GIVEN PROBLEM → Could you rewrite the records below so that every "How do I perform" becomes "How can I perform" and nothing else changes?

(Click-target data)

---

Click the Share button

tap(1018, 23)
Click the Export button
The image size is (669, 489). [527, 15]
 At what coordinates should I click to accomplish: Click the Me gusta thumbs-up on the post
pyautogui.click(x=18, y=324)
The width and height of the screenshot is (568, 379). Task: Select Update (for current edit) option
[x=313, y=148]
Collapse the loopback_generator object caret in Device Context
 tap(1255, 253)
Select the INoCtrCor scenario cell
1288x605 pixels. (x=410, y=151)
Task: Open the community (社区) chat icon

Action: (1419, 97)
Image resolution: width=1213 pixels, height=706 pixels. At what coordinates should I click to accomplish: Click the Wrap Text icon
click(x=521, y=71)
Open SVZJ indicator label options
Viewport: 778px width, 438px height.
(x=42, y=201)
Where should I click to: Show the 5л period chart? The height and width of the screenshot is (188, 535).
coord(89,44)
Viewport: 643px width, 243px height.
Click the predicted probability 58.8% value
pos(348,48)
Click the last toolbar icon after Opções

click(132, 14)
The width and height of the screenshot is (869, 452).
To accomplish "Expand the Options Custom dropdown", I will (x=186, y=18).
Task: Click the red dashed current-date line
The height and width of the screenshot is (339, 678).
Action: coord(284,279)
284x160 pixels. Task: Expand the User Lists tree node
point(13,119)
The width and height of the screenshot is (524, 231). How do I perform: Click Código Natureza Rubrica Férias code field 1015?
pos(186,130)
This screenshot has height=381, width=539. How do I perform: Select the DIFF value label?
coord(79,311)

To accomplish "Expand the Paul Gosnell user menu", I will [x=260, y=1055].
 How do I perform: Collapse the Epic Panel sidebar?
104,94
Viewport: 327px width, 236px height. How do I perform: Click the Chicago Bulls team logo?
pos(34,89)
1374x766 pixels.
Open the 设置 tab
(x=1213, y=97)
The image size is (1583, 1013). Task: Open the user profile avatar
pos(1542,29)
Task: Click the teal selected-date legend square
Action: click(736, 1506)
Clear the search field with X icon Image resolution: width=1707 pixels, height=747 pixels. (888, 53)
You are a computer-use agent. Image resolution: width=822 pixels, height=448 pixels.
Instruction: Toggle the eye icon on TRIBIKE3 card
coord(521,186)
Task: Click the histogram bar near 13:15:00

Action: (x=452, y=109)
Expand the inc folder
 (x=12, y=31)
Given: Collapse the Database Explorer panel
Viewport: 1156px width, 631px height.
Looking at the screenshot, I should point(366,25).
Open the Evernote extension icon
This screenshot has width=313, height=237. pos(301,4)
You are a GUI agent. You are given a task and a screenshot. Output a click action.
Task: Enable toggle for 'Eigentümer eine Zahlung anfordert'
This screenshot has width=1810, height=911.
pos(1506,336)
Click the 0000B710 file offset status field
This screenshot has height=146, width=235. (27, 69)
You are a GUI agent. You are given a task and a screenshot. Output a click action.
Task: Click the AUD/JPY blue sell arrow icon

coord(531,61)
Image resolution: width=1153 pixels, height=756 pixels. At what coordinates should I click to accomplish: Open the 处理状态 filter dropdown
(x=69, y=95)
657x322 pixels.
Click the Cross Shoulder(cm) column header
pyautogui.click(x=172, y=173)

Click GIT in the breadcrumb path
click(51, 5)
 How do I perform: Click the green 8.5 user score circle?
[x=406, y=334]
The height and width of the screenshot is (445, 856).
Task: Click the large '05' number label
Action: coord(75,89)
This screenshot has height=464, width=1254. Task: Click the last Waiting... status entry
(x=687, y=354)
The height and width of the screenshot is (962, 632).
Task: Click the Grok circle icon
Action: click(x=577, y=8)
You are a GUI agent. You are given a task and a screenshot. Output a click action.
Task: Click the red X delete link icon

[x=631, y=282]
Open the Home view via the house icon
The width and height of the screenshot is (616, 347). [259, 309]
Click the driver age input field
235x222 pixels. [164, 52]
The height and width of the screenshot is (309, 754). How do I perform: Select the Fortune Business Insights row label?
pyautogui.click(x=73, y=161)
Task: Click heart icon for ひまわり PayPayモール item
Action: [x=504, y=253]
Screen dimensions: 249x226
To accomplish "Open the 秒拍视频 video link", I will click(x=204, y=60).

---

OUTPUT OF THE EXERCISE →
Click the Share button

tap(1018, 23)
Click the Export button
The image size is (669, 489). [527, 15]
 At what coordinates should I click to accomplish: Click the Me gusta thumbs-up on the post
pyautogui.click(x=18, y=324)
The width and height of the screenshot is (568, 379). Task: Select Update (for current edit) option
[x=313, y=148]
Collapse the loopback_generator object caret in Device Context
 tap(1255, 253)
Select the INoCtrCor scenario cell
1288x605 pixels. (x=410, y=151)
Task: Open the community (社区) chat icon

Action: (1419, 97)
Image resolution: width=1213 pixels, height=706 pixels. At what coordinates should I click to accomplish: Click the Wrap Text icon
click(x=521, y=71)
Open SVZJ indicator label options
Viewport: 778px width, 438px height.
(x=42, y=201)
Where should I click to: Show the 5л period chart? The height and width of the screenshot is (188, 535).
coord(89,44)
Viewport: 643px width, 243px height.
Click the predicted probability 58.8% value
pos(348,48)
Click the last toolbar icon after Opções

click(132, 14)
The width and height of the screenshot is (869, 452).
To accomplish "Expand the Options Custom dropdown", I will (x=186, y=18).
Task: Click the red dashed current-date line
The height and width of the screenshot is (339, 678).
Action: coord(284,279)
284x160 pixels. Task: Expand the User Lists tree node
point(13,119)
The width and height of the screenshot is (524, 231). How can I perform: Click Código Natureza Rubrica Férias code field 1015?
pos(186,130)
This screenshot has height=381, width=539. How can I perform: Select the DIFF value label?
coord(79,311)

To accomplish "Expand the Paul Gosnell user menu", I will [x=260, y=1055].
 How can I perform: Collapse the Epic Panel sidebar?
104,94
Viewport: 327px width, 236px height. How can I perform: Click the Chicago Bulls team logo?
pos(34,89)
1374x766 pixels.
Open the 设置 tab
(x=1213, y=97)
The image size is (1583, 1013). Task: Open the user profile avatar
pos(1542,29)
Task: Click the teal selected-date legend square
Action: click(736, 1506)
Clear the search field with X icon Image resolution: width=1707 pixels, height=747 pixels. (888, 53)
You are a computer-use agent. Image resolution: width=822 pixels, height=448 pixels.
Instruction: Toggle the eye icon on TRIBIKE3 card
coord(521,186)
Task: Click the histogram bar near 13:15:00

Action: (x=452, y=109)
Expand the inc folder
 (x=12, y=31)
Given: Collapse the Database Explorer panel
Viewport: 1156px width, 631px height.
Looking at the screenshot, I should point(366,25).
Open the Evernote extension icon
This screenshot has width=313, height=237. pos(301,4)
You are a GUI agent. You are given a task and a screenshot. Output a click action.
Task: Enable toggle for 'Eigentümer eine Zahlung anfordert'
This screenshot has width=1810, height=911.
pos(1506,336)
Click the 0000B710 file offset status field
This screenshot has height=146, width=235. (27, 69)
You are a GUI agent. You are given a task and a screenshot. Output a click action.
Task: Click the AUD/JPY blue sell arrow icon

coord(531,61)
Image resolution: width=1153 pixels, height=756 pixels. At what coordinates should I click to accomplish: Open the 处理状态 filter dropdown
(x=69, y=95)
657x322 pixels.
Click the Cross Shoulder(cm) column header
pyautogui.click(x=172, y=173)

Click GIT in the breadcrumb path
click(51, 5)
 How can I perform: Click the green 8.5 user score circle?
[x=406, y=334]
The height and width of the screenshot is (445, 856).
Task: Click the large '05' number label
Action: coord(75,89)
This screenshot has height=464, width=1254. Task: Click the last Waiting... status entry
(x=687, y=354)
The height and width of the screenshot is (962, 632).
Task: Click the Grok circle icon
Action: click(x=577, y=8)
You are a GUI agent. You are given a task and a screenshot. Output a click action.
Task: Click the red X delete link icon

[x=631, y=282]
Open the Home view via the house icon
The width and height of the screenshot is (616, 347). [259, 309]
Click the driver age input field
235x222 pixels. [164, 52]
The height and width of the screenshot is (309, 754). How can I perform: Select the Fortune Business Insights row label?
pyautogui.click(x=73, y=161)
Task: Click heart icon for ひまわり PayPayモール item
Action: [x=504, y=253]
Screen dimensions: 249x226
To accomplish "Open the 秒拍视频 video link", I will click(x=204, y=60).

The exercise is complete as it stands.